Then Job answers, urging Zophar to listen to him before he mocks any further; he will offer his friend “consolation.” He tells his friend to look at him and “lay your hand upon your mouth.” Job himself is filled with dismay. He wonders why the wicked live long lives and have many children, and why their households live without fear. Their children dance and celebrate, and the wicked descend to Sheol in peace.
Job closes the second cycle of speeches with his reply to Zophar. In Job’s reply, he mockingly refers to “consolation” in order to disparage his friends’ so-called comfort of him. He tells Zophar to keep quiet.
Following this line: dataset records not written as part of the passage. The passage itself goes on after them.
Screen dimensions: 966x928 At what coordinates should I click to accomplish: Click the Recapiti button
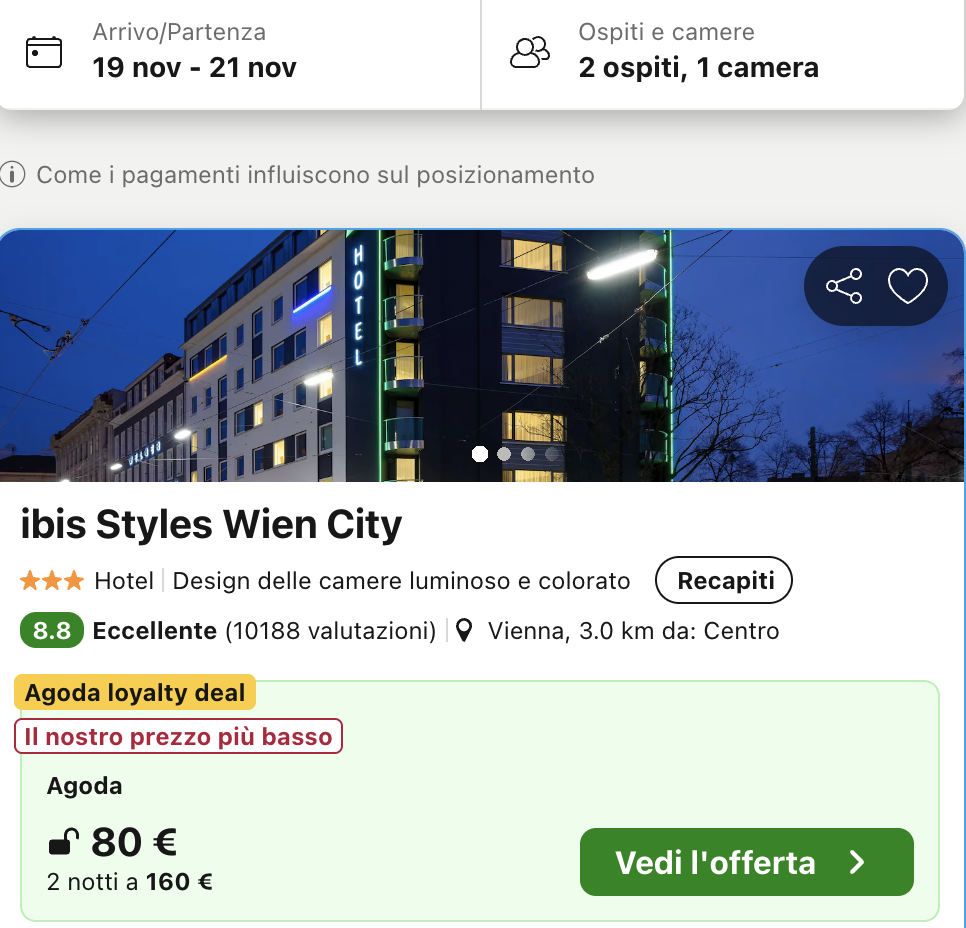pyautogui.click(x=724, y=581)

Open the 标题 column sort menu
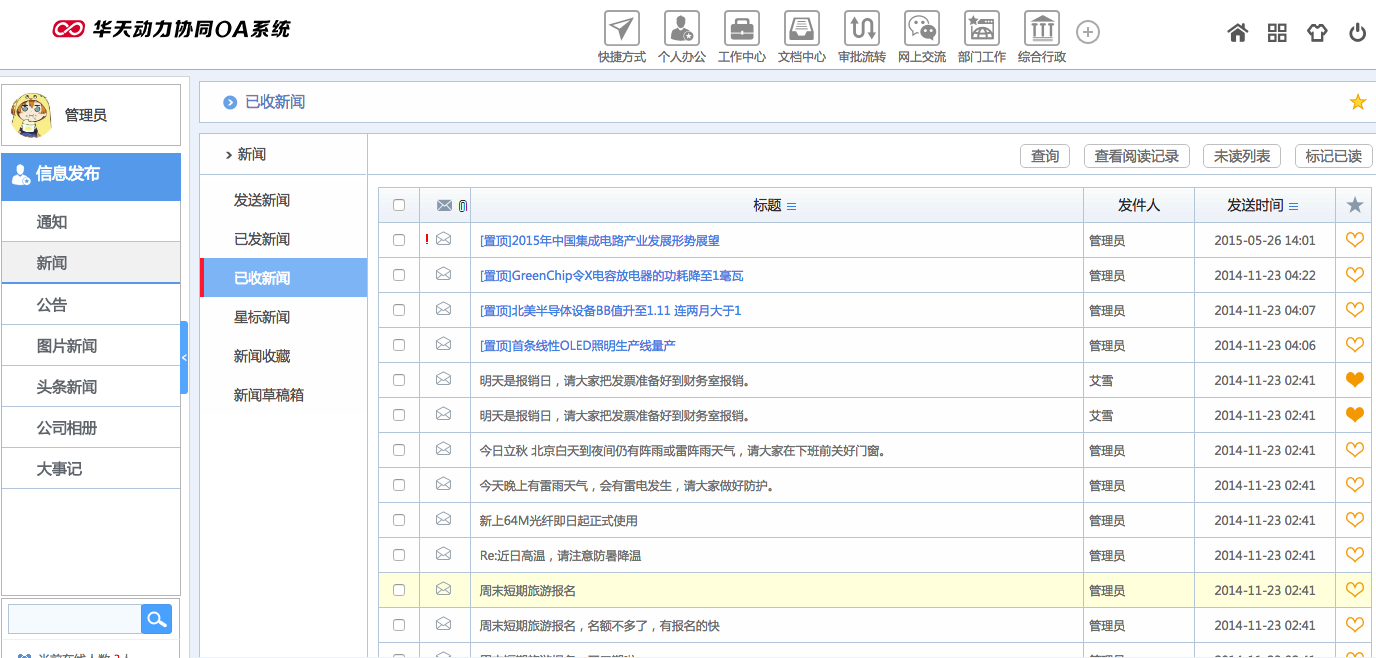click(791, 207)
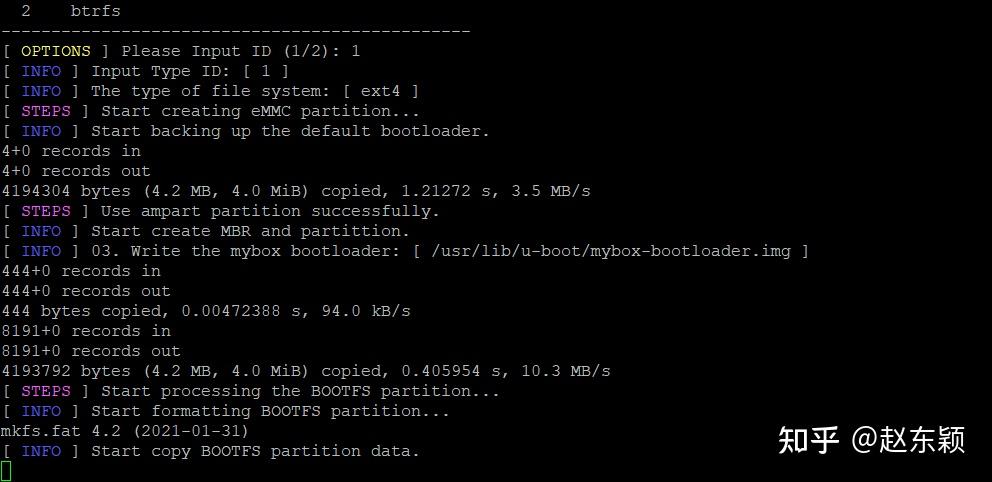Click 'Start processing the BOOTFS partition' line

click(251, 392)
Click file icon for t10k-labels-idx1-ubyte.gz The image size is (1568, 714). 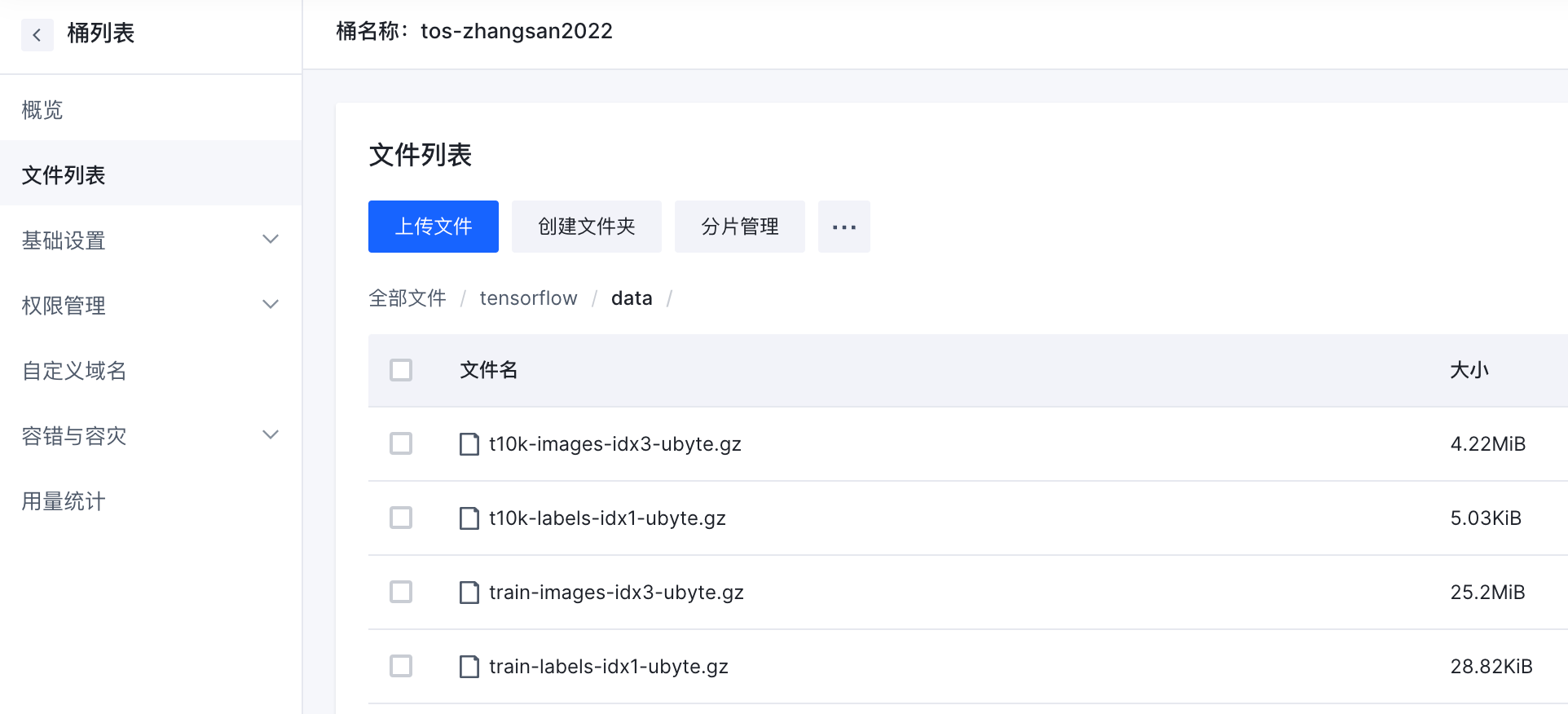tap(469, 518)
He then argues that, actually, reality is the opposite of what Zophar says—far from suffering condemnation for their actions, the wicked actually thrive, living and dying happily and in stark contrast to their treatment of others.
In fact, Job continues, the wicked even tell God to leave them alone, because they don’t want to know his ways. Serving God won’t profit them. How often, Job wonders, do the wicked actually suffer God’s wrath? Zophar claims that God stores up their wickedness so that their children will suffer—but why shouldn’t they suffer for themselves?
Job continues to rebut Zophar’s claims that the wicked suffer, arguing that the wicked brazenly disregard God and only look out for their own happiness. Contrary to Zophar’s claims, too, it isn’t just for the descendants of the wicked to suffer—the wicked themselves should be punished for their own misdeeds.
Job continues to insist that the wicked “are spared in the day of calamity” and that even when they die, they are buried with honor. In light of all this, how can Zophar “comfort [him] with empty nothings?” His claims are simply lies.
Job doesn’t just reject Zophar’s “empty” speech but also complains of God’s seeming injustice. It appears to be untrue that the wicked suffer for what they’ve done. Instead, they enjoy rewards, while righteous people (like Job) suffer instead.